[PROBLEM TO SOLVE] Exactly as written, give back every record below.

(Saved entries)

▬▬▬▬▬▬▬▬▬▬

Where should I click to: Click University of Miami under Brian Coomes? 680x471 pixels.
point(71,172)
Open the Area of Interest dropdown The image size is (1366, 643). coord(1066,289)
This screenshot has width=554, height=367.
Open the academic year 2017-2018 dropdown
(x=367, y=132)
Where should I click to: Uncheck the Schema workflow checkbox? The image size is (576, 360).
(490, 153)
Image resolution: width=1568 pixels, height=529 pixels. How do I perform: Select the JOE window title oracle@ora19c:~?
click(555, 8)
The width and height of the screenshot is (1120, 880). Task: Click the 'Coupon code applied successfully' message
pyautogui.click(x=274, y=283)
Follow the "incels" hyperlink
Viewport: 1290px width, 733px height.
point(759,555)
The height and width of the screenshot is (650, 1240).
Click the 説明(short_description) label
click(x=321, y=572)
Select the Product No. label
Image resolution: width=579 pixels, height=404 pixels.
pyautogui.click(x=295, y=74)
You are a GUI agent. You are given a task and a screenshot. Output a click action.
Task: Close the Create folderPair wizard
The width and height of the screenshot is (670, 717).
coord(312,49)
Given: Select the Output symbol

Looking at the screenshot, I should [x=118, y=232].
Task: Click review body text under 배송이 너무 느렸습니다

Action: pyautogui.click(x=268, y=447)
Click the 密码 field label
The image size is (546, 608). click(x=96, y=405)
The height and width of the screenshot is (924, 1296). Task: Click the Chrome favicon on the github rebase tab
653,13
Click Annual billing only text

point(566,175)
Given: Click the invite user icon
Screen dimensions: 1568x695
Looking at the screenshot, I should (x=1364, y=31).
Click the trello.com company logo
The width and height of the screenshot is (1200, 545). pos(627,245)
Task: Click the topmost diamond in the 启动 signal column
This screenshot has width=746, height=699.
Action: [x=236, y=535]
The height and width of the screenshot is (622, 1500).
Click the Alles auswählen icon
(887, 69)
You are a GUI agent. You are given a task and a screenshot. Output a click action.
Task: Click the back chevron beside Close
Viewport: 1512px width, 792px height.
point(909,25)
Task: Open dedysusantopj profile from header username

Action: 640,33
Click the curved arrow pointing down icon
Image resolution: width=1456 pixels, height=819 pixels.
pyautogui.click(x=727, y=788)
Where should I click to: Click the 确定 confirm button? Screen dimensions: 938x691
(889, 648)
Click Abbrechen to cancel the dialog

▬▬▬▬▬▬▬▬▬▬

[EXPECTED ANSWER]
Where should I click to: Click University of Miami under Brian Coomes? 680x471 pixels.
point(71,172)
Open the Area of Interest dropdown The image size is (1366, 643). coord(1066,289)
This screenshot has width=554, height=367.
Open the academic year 2017-2018 dropdown
(x=367, y=132)
Where should I click to: Uncheck the Schema workflow checkbox? The image size is (576, 360).
(490, 153)
Image resolution: width=1568 pixels, height=529 pixels. How do I perform: Select the JOE window title oracle@ora19c:~?
click(555, 8)
The width and height of the screenshot is (1120, 880). Task: Click the 'Coupon code applied successfully' message
pyautogui.click(x=274, y=283)
Follow the "incels" hyperlink
Viewport: 1290px width, 733px height.
point(759,555)
The height and width of the screenshot is (650, 1240).
Click the 説明(short_description) label
click(x=321, y=572)
Select the Product No. label
Image resolution: width=579 pixels, height=404 pixels.
pyautogui.click(x=295, y=74)
You are a GUI agent. You are given a task and a screenshot. Output a click action.
Task: Close the Create folderPair wizard
The width and height of the screenshot is (670, 717).
coord(312,49)
Given: Select the Output symbol

Looking at the screenshot, I should [x=118, y=232].
Task: Click review body text under 배송이 너무 느렸습니다

Action: pyautogui.click(x=268, y=447)
Click the 密码 field label
The image size is (546, 608). click(x=96, y=405)
The height and width of the screenshot is (924, 1296). Task: Click the Chrome favicon on the github rebase tab
653,13
Click Annual billing only text

point(566,175)
Given: Click the invite user icon
Screen dimensions: 1568x695
Looking at the screenshot, I should (x=1364, y=31).
Click the trello.com company logo
The width and height of the screenshot is (1200, 545). pos(627,245)
Task: Click the topmost diamond in the 启动 signal column
This screenshot has width=746, height=699.
Action: [x=236, y=535]
The height and width of the screenshot is (622, 1500).
Click the Alles auswählen icon
(887, 69)
You are a GUI agent. You are given a task and a screenshot. Output a click action.
Task: Click the back chevron beside Close
Viewport: 1512px width, 792px height.
point(909,25)
Task: Open dedysusantopj profile from header username

Action: 640,33
Click the curved arrow pointing down icon
Image resolution: width=1456 pixels, height=819 pixels.
pyautogui.click(x=727, y=788)
Where should I click to: Click the 确定 confirm button? Screen dimensions: 938x691
(889, 648)
Click Abbrechen to cancel the dialog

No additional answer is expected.